Le premier film entièrement thaï, Doublement chanceux ( Chok Sorng Chan ) est réalisé en 1927 par Manit Wasuwat. 17 films seront produits jusqu’en 1932, année de Long Thang, premier film parlant qui va mettre à mal les premiers balbutiements du muet. Progressivement toutefois, car la tradition des doubleurs continue. Ces artistes à part entière continue à effectuer toutes les voix et bruitages en direct, non seulement des films muets jusqu’aux années 50 mais aussi de tous les films étrangers et ce, jusqu’à une période récente, déplaçant les foules sur leur seule renommée. 1932, c’est aussi la date du premier coup d’état militaire du siècle. Contrairement à d’autres pays, le cinéma est ici très bien vu et devient aussitôt un outil de propagande. Si la censure thaïlandaise sera désormais féroce, elle n’empêche toutefois pas un premier âge d’or durant les années 30. Les grands genres qui composent ce cinéma populaire découlent des influences étrangères : États-Unis, Japon, Bollywood Hong Kong… Rare film encore visible de la période, Le roi et l’éléphant blanc (Pridi Phanomyong, 1941). Un cri d’alerte en direction des pays occidentaux car en 1942, le régime se range du côté du Japon, mettant sa propagande au service de l’Axe. Et quand l’armée reprendra le pouvoir en 1947, le cinéma thaïlandais sera dès lors aux avant-postes de la lutte anti-communiste.

Santi-weena

Durant les années 50 existent de nombreux studios pour une production de films tournés en 16mm. À retenir Santi-weena (1954) de Rattana Pestonji, première grande figure du cinéma national et qui essaiera d’améliorer le niveau technique du cinéma local jusqu’à sa mort en 1970. Durant les 60’s, la production va tripler avec notamment des films musicaux avec le couple star Mitr-Petchara ( 192 films dont la comédie musicale culte Mon Rak Lookthung (1970). Mitr Chaibancha joue dans la moitié des productions et champion de boxe thaï, surtout dans des films d’action sous le masque de l’Aigle rouge, avec parfois de vraies curiosités comme Phra Apai Mani, sorte de comédie mythologique. La décennie suivante, Sombat Metanee, un grand chanteur, reprend le flambeau pour plusieurs centaines de films, notamment dans Mr. Tui (Dokdin Kanyamarn,1971), une comédie musicale luk thung (forme de country très populaire en Thaïlande et qui exprime la dureté de la vie paysanne) sur la beauté de la région de I’Isan, toujours avec Petchara Chaowarat.

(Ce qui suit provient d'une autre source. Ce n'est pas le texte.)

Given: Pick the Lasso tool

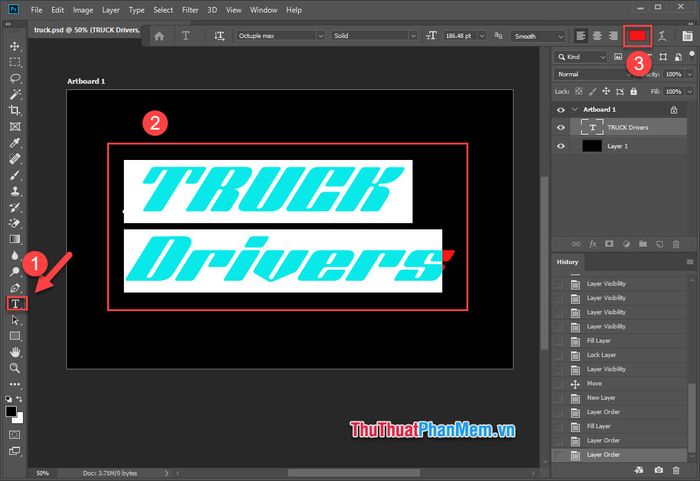Looking at the screenshot, I should pos(15,78).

Si les soubresauts politiques des 70’s freinent cette expansion après la proclamation de la loi martiale, une taxe sur le film importés va booster la production locale à partir de 1977 (150 films en 1978, dont beaucoup de séries B asses faibles, les Nam nao ou « eau croupie ». Quelques auteurs dits du « Renouveau », tournent pourtant des films sociaux autour de la vie quotidienne. En premier lieu, le prince Chatrichalerm Yukol. Cet ancien étudiant à la UCLA n’aura de cesse de soulever l’ensemble des problèmes de la Thaïlande contemporaine à partir de Dr Kharn (1973). Il tournera environ 40 films, avec à partir des années 2000 un virage vers les fresques épiques sur les guerres contre la Birmanie (La Légende de Suriyothai présenté à Cannes par Coppola). Dans son sillage, son ancien assistant Euthana Mukdasanit réalise Tongpan (1976), un des tous premiers docu-fictions réalisé avec un groupe de militants étroitement lié aux mouvements étudiants de 1973, qui seront tous emprisonnés ou forcés à l’exil. Mais le plus connu internationalement est Cherd Songsri, seul indépendant à avoir tourné pour les majors des films tous situés dans la Thaïlande rurale et traditionnelle (La cicatrice,1977, Muen et Rid,1994). Militant, poète et ethnologue, Manop Udomdej est célèbre pour ses films noirs (En marge de la société, 1981, The dumb die fast, the smart die slow, 1991 ou son polar controversé sur le viol The macabre case of Prompiram, 2003). Il y a aussi Permpol Choey-Aroon (Saloperie de vie, 1977) ou Piak Poster (Thon, 1978, un film social mais rempli d’audaces psychédéliques). Enfin, Vichit Khounavudhi, troque les films d’action ou musicaux qui ont fait sa gloire depuis trente ans, pour des œuvres engagées et très documentées comme Le fils du nord-est (1982), sur les difficiles conditions de vie dans le Nord-Ouest. Il ne faut pas oublier à la fin de la décennie le magnifique premier long-métrage d’animation thaïlandais, Les aventures de Sudsakorn de Payut Ngaokrachang, secteur qui ne se développera qu’avec la 3D (Khan Kluay, 2006).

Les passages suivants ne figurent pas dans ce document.